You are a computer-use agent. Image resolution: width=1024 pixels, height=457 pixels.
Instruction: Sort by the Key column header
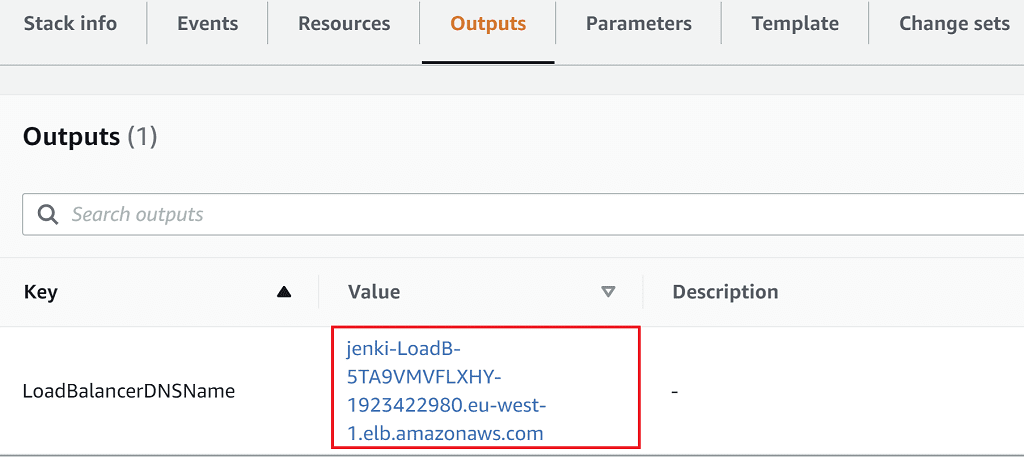pos(40,292)
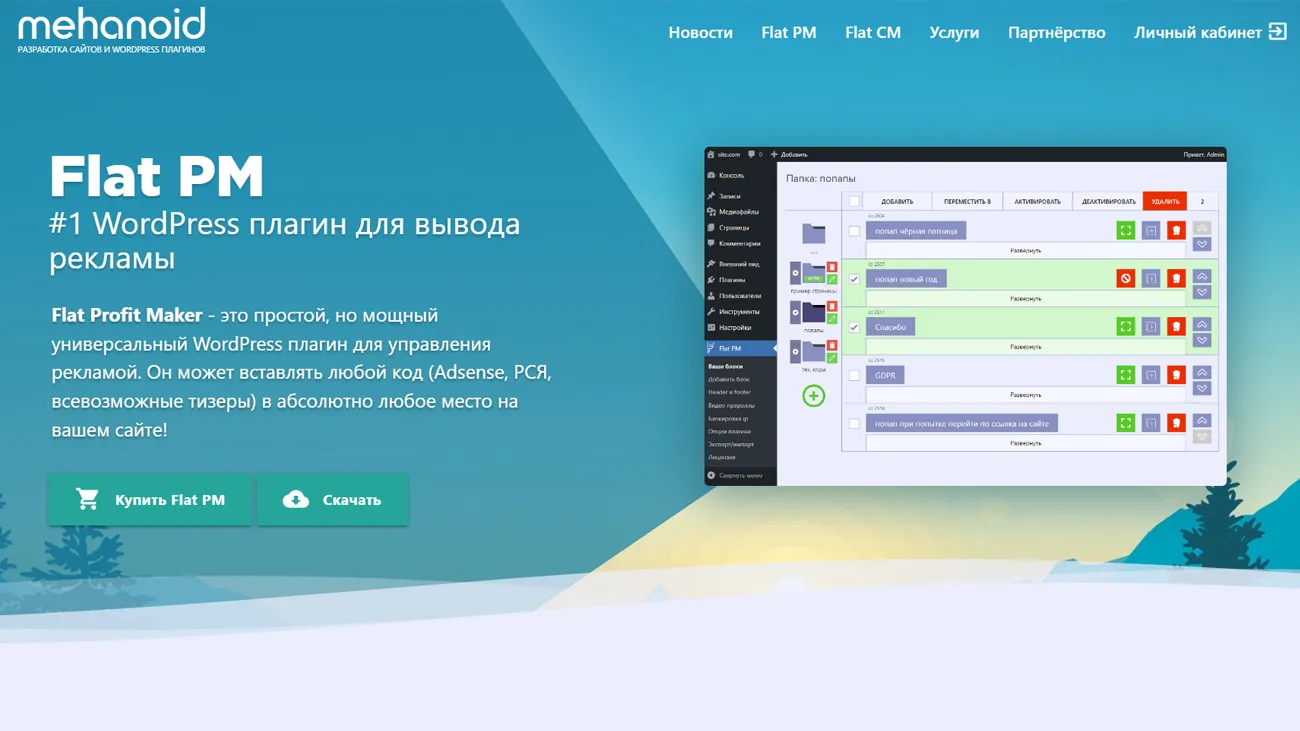The height and width of the screenshot is (731, 1300).
Task: Click the 'Купить Flat PM' button
Action: (x=149, y=498)
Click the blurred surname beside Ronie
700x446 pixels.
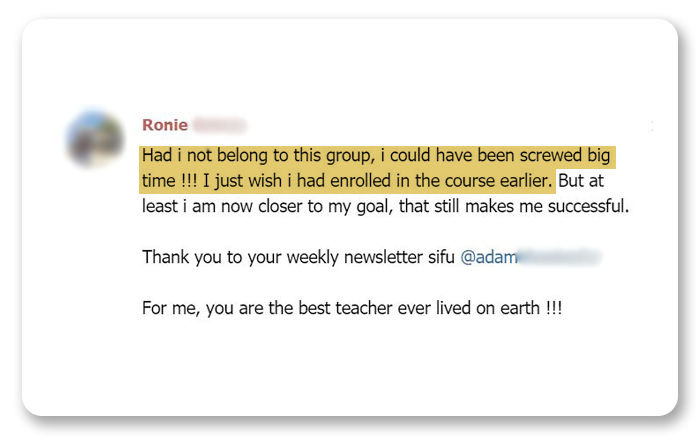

┄┄┄┄┄┄

» TASK TO COMPLETE:
Starting with the line that contains "Click the blurred surname beside Ronie", copy every line word for word through the end of the listing above, but leave out the pictures.

» YOUR SOLUTION:
Click the blurred surname beside Ronie
700x446 pixels.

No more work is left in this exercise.